EXERCISE AIM: Put every row from the one containing "Click アイテムをランダムに選ぶ shuffle" down to the one containing "Action: 261,102" into a numbered list, leaving out any blank lines.

DATASET EXCERPTS:

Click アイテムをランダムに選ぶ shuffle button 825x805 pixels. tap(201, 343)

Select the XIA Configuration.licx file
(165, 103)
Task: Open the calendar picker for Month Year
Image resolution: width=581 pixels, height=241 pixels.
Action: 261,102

---

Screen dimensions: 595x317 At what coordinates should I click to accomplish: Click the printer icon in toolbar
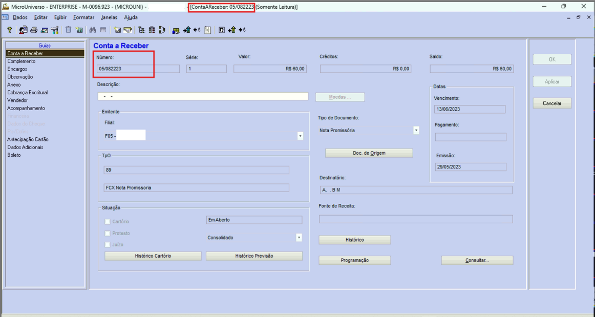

--

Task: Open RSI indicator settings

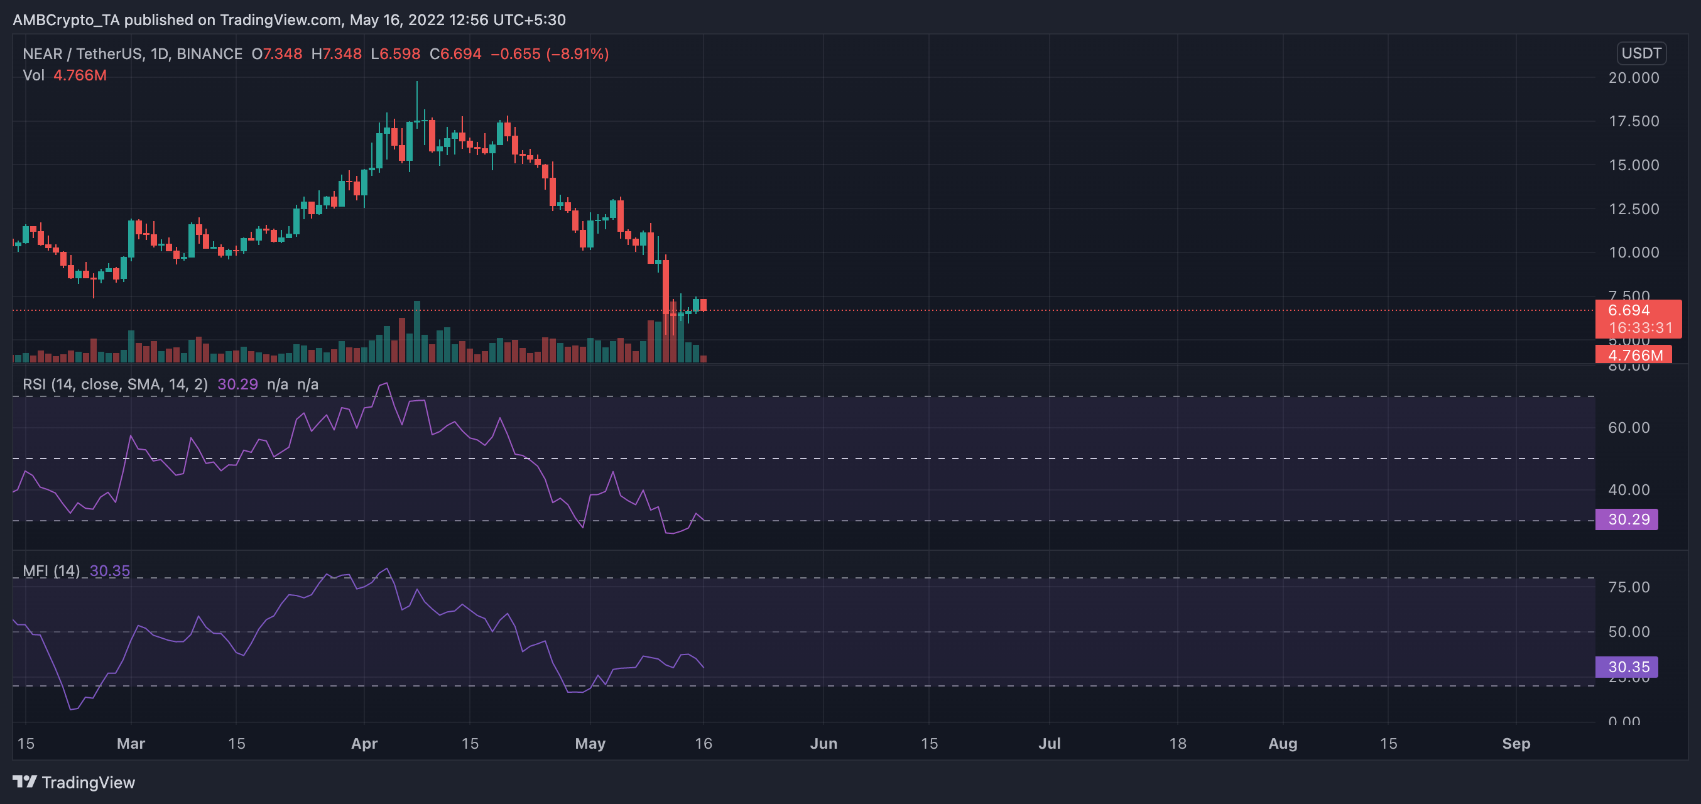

REPLY TO THE TASK:
1. Click アイテムをランダムに選ぶ shuffle button 825x805 pixels. tap(201, 343)
2. Select the XIA Configuration.licx file
3. (165, 103)
4. Task: Open the calendar picker for Month Year
5. Image resolution: width=581 pixels, height=241 pixels.
6. Action: 261,102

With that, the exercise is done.